▶ **BRIEF**: For the listing below, give the number of lines that hold the string "computer", without anything else.

▶ **DATASET EXCERPTS**:
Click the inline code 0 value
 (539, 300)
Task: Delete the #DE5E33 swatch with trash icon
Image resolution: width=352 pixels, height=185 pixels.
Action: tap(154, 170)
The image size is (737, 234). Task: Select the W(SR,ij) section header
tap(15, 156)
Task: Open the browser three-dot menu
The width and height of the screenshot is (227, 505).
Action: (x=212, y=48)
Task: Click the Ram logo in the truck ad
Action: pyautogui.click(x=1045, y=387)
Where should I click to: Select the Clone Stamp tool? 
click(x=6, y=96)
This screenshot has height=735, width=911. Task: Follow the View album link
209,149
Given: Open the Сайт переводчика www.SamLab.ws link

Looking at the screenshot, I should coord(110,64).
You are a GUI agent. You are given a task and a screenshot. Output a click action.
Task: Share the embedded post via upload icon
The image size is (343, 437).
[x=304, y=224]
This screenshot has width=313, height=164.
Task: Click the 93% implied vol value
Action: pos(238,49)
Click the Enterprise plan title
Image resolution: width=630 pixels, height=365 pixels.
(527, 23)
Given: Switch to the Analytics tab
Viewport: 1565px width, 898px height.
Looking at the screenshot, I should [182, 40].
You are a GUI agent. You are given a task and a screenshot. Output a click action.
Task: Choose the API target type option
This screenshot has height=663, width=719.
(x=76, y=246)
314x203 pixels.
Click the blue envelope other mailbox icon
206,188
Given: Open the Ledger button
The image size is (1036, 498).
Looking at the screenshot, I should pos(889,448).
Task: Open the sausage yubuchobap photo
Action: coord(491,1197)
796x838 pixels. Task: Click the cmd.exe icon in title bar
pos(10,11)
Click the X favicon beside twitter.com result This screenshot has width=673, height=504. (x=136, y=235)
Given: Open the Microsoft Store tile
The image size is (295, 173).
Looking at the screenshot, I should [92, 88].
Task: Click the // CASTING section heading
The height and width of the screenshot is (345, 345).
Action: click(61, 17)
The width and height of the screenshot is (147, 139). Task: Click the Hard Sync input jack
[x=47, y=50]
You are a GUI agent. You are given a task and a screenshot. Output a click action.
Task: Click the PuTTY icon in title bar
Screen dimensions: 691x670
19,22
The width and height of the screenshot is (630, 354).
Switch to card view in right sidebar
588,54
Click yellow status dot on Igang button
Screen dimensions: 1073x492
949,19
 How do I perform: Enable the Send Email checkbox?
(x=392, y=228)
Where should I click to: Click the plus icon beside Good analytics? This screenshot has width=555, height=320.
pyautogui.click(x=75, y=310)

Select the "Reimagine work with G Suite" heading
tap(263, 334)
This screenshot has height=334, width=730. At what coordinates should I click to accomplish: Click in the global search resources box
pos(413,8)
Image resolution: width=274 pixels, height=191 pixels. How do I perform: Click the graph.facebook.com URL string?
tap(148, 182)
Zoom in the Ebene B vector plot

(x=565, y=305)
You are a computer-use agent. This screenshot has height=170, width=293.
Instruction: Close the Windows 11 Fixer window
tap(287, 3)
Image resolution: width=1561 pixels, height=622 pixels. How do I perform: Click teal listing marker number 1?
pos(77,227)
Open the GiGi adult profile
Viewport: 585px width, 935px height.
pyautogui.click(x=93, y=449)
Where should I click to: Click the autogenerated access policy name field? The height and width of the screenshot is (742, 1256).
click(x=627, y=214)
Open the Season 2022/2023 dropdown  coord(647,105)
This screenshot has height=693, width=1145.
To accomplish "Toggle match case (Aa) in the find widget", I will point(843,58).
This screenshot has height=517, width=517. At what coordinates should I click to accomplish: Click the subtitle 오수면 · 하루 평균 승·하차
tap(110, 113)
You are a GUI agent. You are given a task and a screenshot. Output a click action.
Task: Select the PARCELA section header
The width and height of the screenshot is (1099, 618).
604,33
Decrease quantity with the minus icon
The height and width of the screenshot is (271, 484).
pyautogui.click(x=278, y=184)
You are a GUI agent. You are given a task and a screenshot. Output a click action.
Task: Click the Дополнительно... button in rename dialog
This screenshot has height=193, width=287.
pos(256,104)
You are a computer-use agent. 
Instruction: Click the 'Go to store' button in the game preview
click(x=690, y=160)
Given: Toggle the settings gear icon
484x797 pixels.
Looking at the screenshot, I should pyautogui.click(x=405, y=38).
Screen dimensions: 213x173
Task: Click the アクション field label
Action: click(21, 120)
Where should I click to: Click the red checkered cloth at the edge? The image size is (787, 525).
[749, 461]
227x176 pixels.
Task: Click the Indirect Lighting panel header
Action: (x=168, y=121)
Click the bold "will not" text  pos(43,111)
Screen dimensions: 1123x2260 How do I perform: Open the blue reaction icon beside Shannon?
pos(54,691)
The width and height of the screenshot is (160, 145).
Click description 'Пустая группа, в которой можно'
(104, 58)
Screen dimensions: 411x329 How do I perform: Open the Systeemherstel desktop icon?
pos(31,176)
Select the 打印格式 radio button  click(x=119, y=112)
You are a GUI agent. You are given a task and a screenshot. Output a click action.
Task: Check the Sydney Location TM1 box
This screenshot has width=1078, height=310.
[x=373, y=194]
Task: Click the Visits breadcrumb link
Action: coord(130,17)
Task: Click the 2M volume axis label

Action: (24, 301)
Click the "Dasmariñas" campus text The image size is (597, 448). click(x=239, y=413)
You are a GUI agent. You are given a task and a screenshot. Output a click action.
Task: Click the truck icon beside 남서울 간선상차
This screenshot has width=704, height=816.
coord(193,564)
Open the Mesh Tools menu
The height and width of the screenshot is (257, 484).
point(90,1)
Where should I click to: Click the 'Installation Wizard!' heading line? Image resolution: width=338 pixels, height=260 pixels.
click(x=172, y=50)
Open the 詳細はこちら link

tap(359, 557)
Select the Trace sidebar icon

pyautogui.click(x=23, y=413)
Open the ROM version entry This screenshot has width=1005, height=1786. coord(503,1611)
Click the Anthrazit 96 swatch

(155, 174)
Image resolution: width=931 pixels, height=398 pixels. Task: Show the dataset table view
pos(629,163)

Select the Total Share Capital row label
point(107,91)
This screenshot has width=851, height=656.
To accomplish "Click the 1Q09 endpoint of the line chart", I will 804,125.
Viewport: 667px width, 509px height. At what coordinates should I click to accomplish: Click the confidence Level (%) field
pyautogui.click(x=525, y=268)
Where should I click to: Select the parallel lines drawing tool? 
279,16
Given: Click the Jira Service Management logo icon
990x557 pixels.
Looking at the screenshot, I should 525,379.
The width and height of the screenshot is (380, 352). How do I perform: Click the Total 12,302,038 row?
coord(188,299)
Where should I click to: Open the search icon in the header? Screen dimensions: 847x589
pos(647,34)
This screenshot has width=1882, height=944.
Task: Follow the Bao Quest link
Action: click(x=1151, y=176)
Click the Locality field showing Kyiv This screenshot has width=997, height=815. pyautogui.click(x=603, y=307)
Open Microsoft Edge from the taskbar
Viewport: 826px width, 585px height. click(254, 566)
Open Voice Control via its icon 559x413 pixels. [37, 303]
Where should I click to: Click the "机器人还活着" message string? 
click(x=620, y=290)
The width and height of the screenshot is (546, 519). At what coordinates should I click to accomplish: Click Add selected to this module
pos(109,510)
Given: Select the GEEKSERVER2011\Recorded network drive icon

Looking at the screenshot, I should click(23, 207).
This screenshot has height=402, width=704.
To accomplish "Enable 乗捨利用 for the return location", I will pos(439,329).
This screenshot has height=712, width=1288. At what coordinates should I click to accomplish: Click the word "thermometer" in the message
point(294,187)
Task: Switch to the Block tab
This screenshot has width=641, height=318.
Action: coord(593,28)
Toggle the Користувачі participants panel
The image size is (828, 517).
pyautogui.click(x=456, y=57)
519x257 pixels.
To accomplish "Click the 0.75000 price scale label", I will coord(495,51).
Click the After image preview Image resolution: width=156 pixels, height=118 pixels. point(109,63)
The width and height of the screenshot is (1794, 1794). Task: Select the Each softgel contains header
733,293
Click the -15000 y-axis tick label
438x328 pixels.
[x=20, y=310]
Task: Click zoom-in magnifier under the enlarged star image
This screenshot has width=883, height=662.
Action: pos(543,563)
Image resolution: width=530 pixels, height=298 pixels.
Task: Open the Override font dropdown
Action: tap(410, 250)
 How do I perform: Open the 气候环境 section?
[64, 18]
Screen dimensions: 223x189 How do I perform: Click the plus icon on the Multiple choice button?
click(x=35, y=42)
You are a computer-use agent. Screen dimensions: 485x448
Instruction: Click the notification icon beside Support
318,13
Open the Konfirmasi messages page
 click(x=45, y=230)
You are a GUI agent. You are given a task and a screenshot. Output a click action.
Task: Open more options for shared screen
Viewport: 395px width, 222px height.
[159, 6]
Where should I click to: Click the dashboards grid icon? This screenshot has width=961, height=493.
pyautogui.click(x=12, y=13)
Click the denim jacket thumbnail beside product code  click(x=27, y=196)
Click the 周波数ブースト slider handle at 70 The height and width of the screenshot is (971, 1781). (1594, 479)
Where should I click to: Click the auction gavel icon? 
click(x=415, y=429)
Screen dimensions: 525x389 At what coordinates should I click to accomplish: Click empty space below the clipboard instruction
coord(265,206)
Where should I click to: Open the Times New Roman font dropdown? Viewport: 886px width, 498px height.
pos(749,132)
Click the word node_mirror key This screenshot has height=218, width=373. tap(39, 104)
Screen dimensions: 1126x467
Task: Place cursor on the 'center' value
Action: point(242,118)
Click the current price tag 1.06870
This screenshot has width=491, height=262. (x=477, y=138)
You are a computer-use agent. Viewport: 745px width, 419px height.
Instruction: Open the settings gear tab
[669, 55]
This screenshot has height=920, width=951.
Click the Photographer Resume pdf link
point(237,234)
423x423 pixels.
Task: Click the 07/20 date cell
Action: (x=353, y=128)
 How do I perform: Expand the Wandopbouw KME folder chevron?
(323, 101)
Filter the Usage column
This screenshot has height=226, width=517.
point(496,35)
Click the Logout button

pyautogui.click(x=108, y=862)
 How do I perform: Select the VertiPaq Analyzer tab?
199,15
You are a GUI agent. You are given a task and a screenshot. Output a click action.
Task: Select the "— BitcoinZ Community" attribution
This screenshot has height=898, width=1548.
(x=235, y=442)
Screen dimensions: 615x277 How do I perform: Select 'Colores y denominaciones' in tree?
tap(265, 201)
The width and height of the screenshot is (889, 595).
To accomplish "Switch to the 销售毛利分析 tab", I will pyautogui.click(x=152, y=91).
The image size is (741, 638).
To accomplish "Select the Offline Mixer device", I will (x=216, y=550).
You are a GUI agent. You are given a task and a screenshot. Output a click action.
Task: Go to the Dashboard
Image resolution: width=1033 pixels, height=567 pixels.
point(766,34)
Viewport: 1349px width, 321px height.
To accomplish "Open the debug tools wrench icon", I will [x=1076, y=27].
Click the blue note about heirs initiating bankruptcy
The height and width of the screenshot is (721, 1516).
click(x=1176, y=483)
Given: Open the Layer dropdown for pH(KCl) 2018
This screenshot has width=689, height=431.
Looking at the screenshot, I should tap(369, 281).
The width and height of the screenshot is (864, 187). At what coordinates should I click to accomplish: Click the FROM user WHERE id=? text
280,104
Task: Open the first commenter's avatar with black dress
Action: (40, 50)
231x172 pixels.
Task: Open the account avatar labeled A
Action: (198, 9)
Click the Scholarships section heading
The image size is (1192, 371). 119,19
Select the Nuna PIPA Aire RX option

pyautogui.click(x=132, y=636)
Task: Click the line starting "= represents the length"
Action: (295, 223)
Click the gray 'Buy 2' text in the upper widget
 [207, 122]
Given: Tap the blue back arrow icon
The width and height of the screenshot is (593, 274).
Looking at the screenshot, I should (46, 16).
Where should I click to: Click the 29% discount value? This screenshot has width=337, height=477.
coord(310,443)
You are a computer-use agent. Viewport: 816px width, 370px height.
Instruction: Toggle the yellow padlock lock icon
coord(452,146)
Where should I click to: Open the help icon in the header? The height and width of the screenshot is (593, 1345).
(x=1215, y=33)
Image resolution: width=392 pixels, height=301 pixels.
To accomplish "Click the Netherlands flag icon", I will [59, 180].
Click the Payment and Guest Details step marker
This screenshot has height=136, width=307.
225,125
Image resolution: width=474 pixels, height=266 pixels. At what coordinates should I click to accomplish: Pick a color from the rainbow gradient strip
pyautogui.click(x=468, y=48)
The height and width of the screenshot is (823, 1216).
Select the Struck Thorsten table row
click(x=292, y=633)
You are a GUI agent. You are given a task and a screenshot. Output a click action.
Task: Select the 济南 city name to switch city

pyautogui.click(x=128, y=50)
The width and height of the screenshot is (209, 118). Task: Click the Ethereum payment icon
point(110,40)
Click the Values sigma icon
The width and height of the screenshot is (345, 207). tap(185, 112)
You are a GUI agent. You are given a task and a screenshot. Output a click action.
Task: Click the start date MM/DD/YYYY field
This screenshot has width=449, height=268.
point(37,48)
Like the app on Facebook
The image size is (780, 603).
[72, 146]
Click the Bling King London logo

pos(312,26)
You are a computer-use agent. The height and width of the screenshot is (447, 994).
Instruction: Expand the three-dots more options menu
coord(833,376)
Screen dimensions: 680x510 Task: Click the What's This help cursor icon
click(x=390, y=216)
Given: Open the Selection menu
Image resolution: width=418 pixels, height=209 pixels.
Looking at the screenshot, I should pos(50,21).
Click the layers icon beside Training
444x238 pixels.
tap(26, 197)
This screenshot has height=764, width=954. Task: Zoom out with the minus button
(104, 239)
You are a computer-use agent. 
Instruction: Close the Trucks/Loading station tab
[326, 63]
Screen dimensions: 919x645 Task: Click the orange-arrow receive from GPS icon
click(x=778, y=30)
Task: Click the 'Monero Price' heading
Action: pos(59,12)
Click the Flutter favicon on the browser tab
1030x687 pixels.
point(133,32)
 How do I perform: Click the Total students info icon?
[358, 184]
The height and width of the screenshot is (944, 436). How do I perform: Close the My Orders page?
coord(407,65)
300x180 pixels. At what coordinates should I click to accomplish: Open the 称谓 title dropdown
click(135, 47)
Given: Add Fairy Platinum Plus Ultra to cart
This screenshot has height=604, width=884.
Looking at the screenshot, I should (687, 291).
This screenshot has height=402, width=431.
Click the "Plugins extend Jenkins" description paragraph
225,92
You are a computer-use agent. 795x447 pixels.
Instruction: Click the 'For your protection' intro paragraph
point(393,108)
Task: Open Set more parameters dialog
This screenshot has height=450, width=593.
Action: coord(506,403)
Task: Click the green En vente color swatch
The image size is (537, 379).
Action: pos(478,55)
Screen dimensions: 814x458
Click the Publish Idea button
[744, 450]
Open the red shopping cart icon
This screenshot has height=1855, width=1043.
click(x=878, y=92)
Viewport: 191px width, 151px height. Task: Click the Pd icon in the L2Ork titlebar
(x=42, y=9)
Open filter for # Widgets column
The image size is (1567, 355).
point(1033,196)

▶ **SOLUTION BELOW**: 8